▸ DOCUMENT PASSAGE:
"""
Glenn: Thanks so much. Super exciting to be here.
Mitra: And a really fascinating topic we're diving into today. We're also joined by Martin Skarin. Warm welcome.
Martin: Thanks, thanks. Today's rookie, maybe. Exciting stuff.
Mitra: Ha! So who are you, Martin? What do you do at Fiwe?
Martin: At Fiwe I work a lot around e-commerce. I've been here for 20 years, and before that I was also involved in e-commerce from the late 90s.
Mitra: That's fascinating. You've had a chance to see a lot over those 20 years. Search is clearly something close to your heart, so it felt like a great opportunity to dedicate one of our episodes to product search specifically. Let's kick off with the first question: what do we actually mean by search? What do you say, Martin?
What is product search?
Martin: For me it's pretty obvious – though maybe I'm a bit too close to it. But in short: the little search bar that exists on every site, where you type one or a few words and expect to get back a list of products. Simple as that.
Mitra: That simple.
Glenn: Yes. It's actually a pretty clear definition. You have some kind of text field where you can type whatever you want and expect a list of products in return.
Mitra: I agree. But it's also worth being clear about what it isn't.
Glenn: I notice a lot of people confuse it with navigation, or with some kind of chat-based solution for finding products. But that's not what I mean by product search.
Mitra: Exactly.
Glenn: Product search, as I mean it today, is a search box and you get back a list of products.
Mitra: Right. I'm curious though – I'm one of those people who tends to search through a chat. Why isn't that product search?
Martin: I think for me it comes down to the fact that the search box is so ingrained in how we work, and a chat is really a dialogue. Product search gives you a very quick, direct answer – it doesn't take as much time. It can be really efficient. But it can also put me in a bad mood as a user – if I feel like the results aren't aligned with what I'm looking for, it can make me do something else entirely and give up. The dialogue is what makes the difference.
Mitra: Right.
What makes search good or bad?
Mitra: What makes a product search good or bad?
Martin: A good product search, I'd say, is one that becomes your natural way in to finding products. It's where you choose to go – you'd rather search than browse. You'd rather go there than to a chatbot or anything else. It becomes the natural entry point and you trust the results. You get fast, accurate answers to what you're looking for. That's a really good product search.
Mitra: I think that's exactly right – it should be faster than browsing your way there. But for me, having worked a lot with data, I think you have a good product search when you as an organization are proud of it. That's a good product search.
Glenn: And a bad one?
Martin: It's a search you don't fully trust. And that makes it completely unusable. When you constantly get vague results and realize the right products aren't surfacing. Picture coming to an e-commerce site and seeing a campaign with products on the front page. Wow, that looks interesting. So you search for one of those products from the campaign. You search, and it doesn't come up as a result. You'll never use that search bar again.
Glenn: You know the product exists, but the search isn't consistent. You'll just find another way in to get to the right product.
Martin: And I think that rings true for myself and for users generally: if you don't get the right answer, if you feel like you got a result but it's not the right one – that's the worst thing I can imagine. If you can't find what you know exists, you go somewhere else. There's a feeling of "this isn't what I'm looking for." There are so many ways to have bad search.
Glenn: So many ways to get search wrong. Zero results – that's clear, you get nothing. That's a poor product experience, but maybe not as bad as bad search, because I react quickly and understand I didn't get a hit. I can work around that. But if I get 60 results that aren't what I want – that's really bad.
"""
▸ GIVEN INFORMATION:
"""
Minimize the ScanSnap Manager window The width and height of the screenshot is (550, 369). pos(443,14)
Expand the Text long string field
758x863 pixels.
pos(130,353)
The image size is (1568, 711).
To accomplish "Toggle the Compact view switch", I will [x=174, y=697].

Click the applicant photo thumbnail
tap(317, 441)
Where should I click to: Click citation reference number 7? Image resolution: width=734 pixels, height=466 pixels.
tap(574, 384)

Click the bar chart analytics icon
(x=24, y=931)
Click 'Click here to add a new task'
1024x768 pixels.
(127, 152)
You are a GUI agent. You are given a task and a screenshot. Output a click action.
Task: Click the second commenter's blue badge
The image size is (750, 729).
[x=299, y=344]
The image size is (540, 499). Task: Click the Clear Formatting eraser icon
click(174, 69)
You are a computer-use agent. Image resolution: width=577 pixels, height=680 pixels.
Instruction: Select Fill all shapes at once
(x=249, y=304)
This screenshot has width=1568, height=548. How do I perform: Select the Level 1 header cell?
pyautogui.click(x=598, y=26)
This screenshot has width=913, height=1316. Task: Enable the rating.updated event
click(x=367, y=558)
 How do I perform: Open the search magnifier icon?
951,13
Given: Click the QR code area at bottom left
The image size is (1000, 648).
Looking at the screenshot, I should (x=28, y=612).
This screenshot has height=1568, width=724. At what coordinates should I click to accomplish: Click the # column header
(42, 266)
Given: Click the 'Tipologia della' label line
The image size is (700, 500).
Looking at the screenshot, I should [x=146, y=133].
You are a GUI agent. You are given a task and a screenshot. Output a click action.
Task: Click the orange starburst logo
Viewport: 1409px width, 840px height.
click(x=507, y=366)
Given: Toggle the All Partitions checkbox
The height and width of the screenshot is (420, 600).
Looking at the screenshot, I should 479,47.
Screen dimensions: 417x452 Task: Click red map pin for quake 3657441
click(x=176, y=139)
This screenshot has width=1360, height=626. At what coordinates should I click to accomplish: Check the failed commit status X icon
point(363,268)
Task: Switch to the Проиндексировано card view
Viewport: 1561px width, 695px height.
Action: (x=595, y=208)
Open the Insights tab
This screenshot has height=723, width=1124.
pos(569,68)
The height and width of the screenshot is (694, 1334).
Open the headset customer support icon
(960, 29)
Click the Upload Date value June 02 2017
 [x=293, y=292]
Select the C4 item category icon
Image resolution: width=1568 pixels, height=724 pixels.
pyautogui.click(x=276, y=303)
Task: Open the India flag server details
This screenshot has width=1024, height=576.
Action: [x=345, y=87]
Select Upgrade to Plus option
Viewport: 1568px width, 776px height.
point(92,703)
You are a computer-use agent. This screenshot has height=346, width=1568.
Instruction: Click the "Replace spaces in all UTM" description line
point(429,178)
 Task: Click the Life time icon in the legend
"""
▸ TASK REQUIREMENTS:
1) Reproduce the product search transcript from "Glenn: Product search, as" to "that product search?".
2) Carry the product search transcript on from its final line.
The material above is separate from the product search transcript.

▸ EXPECTED RESULTS:
1)
Glenn: Product search, as I mean it today, is a search box and you get back a list of products.
Mitra: Right. I'm curious though – I'm one of those people who tends to search through a chat. Why isn't that product search?

2)
Mitra: So it's actually worse to miss the mark when you do get results?
Glenn: Yes. Better to miss completely than to serve up the wrong answer – it's far more misleading.
Mitra: Why?
Martin: Because it leads me to think I'm in the wrong place, with the wrong supplier, and I give up. In the worst case, I've got a list of things to buy, but because I can't find one specific thing, I take my entire order somewhere else – even though it might be a supplier I visit regularly. Sometimes I'm in a hurry and I need that specific item today, and that's what makes search so important in that moment.
Mitra: That's really interesting. How often do you both encounter bad product search? Is it common?
Martin: I don't think I've come across a search I'd call genuinely good yet.
Glenn: Google is genuinely good. You can always find a search that could be better – there are nuances. I catch myself searching for something and not quite getting an exact match, just something roughly right. And then I end up going into a product, following the breadcrumbs, and navigating through categories instead. Even in well-known tools I sometimes take shortcuts because I'm not used to them. You've essentially trained yourself to work around bad search.
Martin: You don't get the results you're actually after. But you can use search to get to a category where you can then find the right things. Somewhat like that.
Mitra: And for those of you not in the room with us: the looks we're giving each other say a lot – there's a strong shared sense that it's pretty common for search to just not quite work.
Why is it so hard to improve search?
Mitra: Which makes me wonder: why is it so hard to improve search?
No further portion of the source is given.